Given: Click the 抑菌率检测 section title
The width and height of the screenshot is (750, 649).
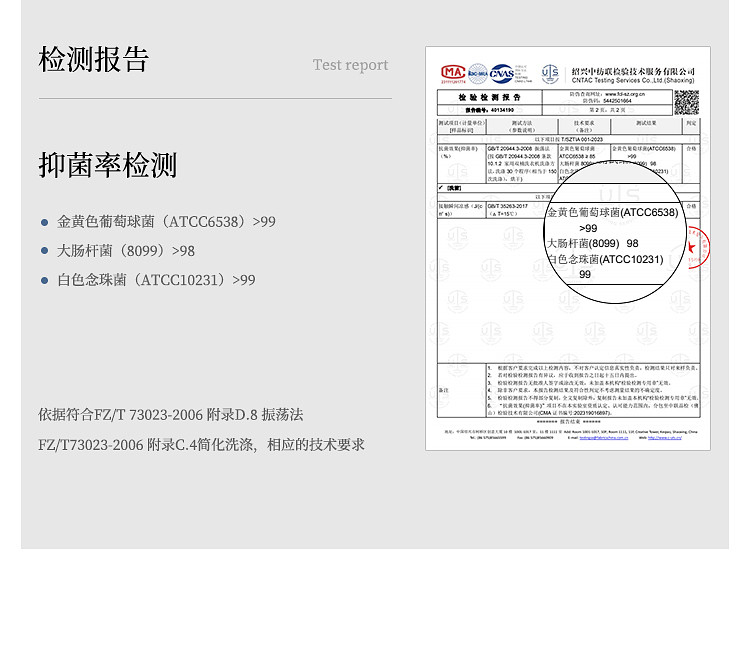Looking at the screenshot, I should (107, 165).
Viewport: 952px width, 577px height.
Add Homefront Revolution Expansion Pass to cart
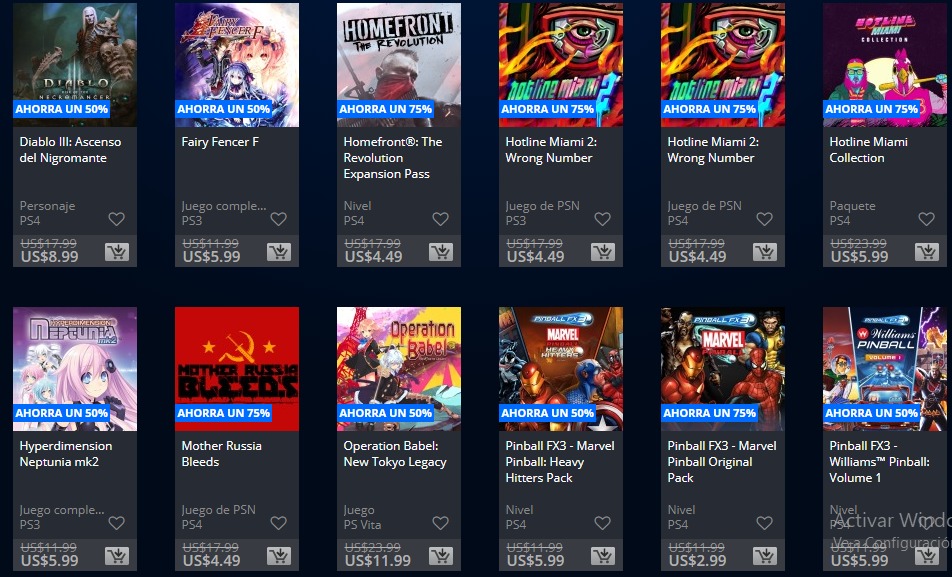441,251
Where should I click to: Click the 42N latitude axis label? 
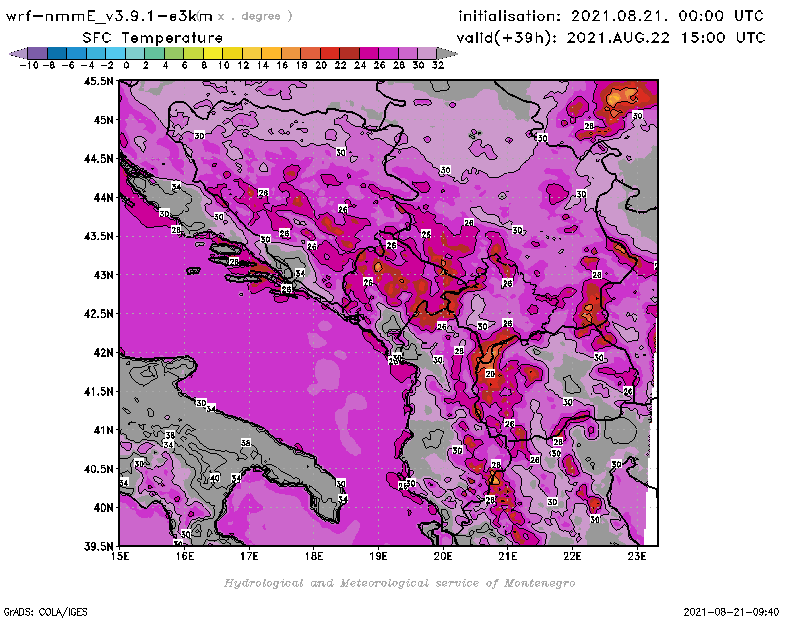click(x=102, y=352)
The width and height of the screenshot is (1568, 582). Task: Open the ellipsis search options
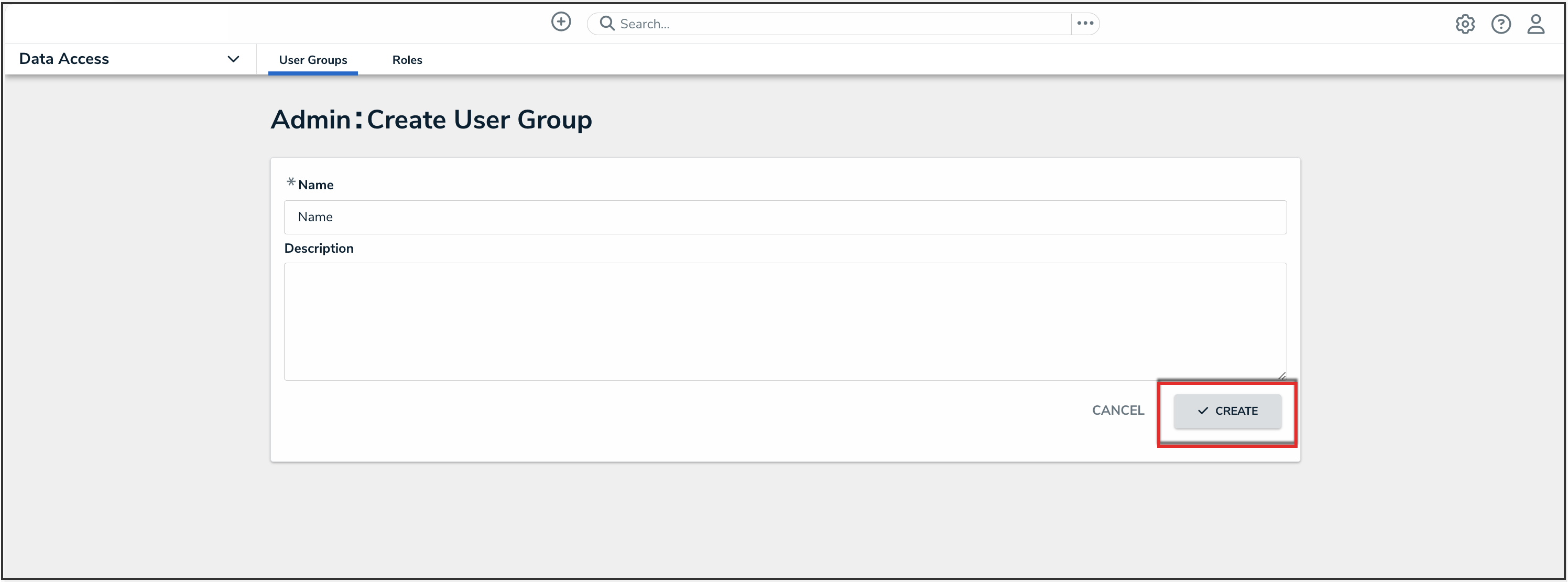point(1085,23)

Task directions>
Please repeat all of the data exactly as it stands, leaving the pictures out.

Solved exercise>
Given: Click the 抑菌率检测 section title
The width and height of the screenshot is (750, 649).
Looking at the screenshot, I should (107, 165).
Viewport: 952px width, 577px height.
Add Homefront Revolution Expansion Pass to cart
441,251
Where should I click to: Click the 42N latitude axis label? 
click(x=102, y=352)
The width and height of the screenshot is (1568, 582). Task: Open the ellipsis search options
point(1085,23)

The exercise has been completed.